BEGIN PROVIDED MATERIAL

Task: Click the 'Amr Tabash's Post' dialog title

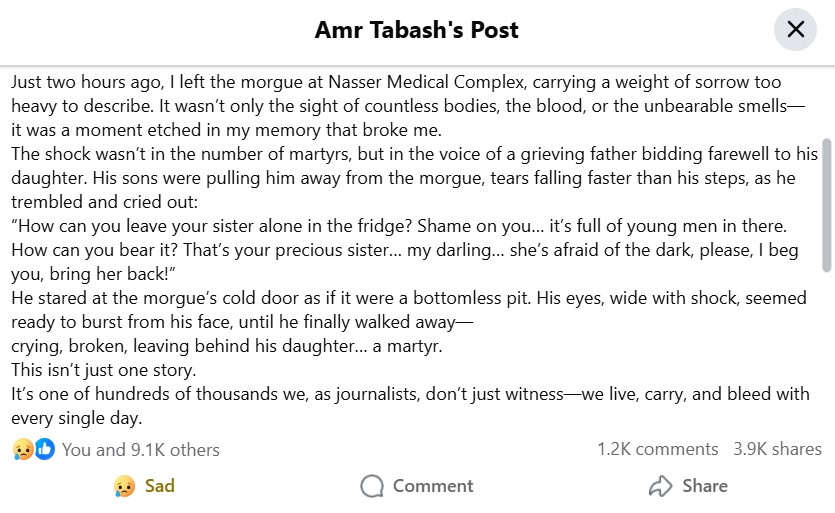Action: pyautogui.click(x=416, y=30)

END PROVIDED MATERIAL
BEGIN PROVIDED MATERIAL

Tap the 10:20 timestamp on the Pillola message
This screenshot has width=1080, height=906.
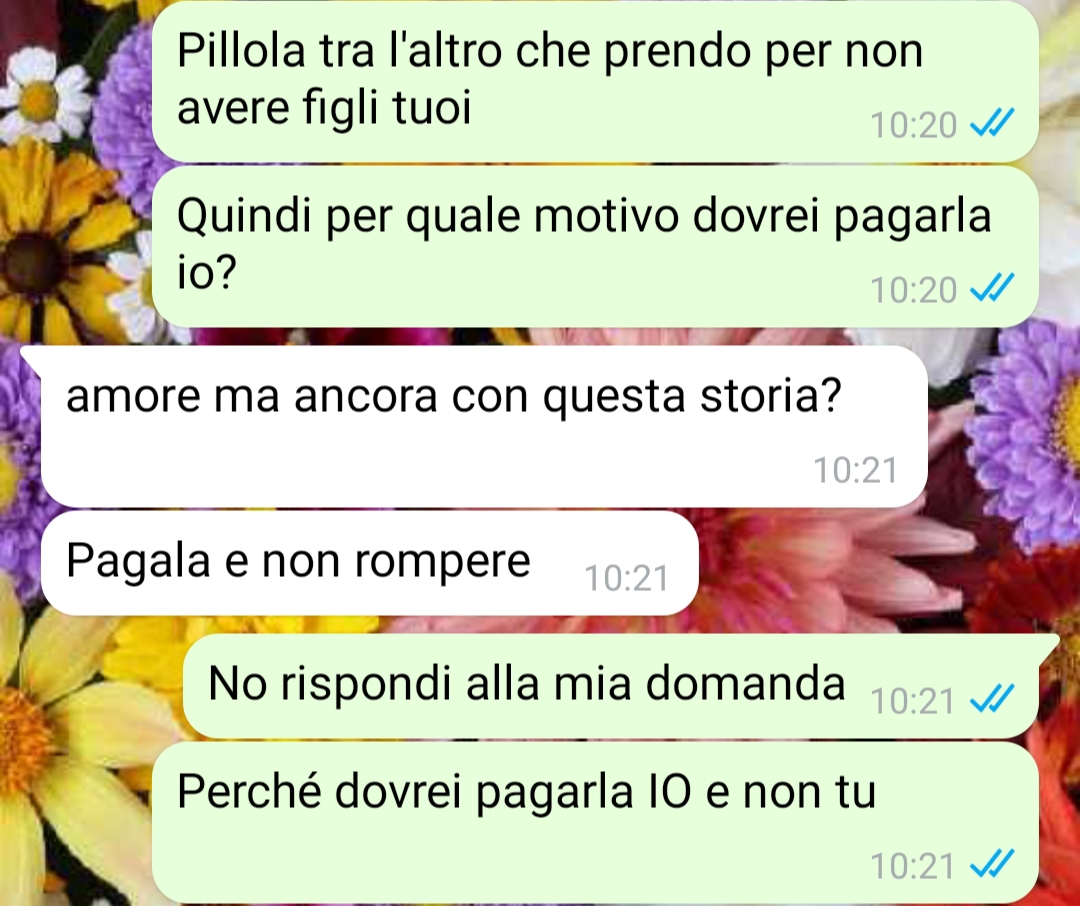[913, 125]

END PROVIDED MATERIAL

▶ WRITTEN PROBLEM: Pull out every line in the records above that contains the word "message".

▶ WORKED ANSWER:
Tap the 10:20 timestamp on the Pillola message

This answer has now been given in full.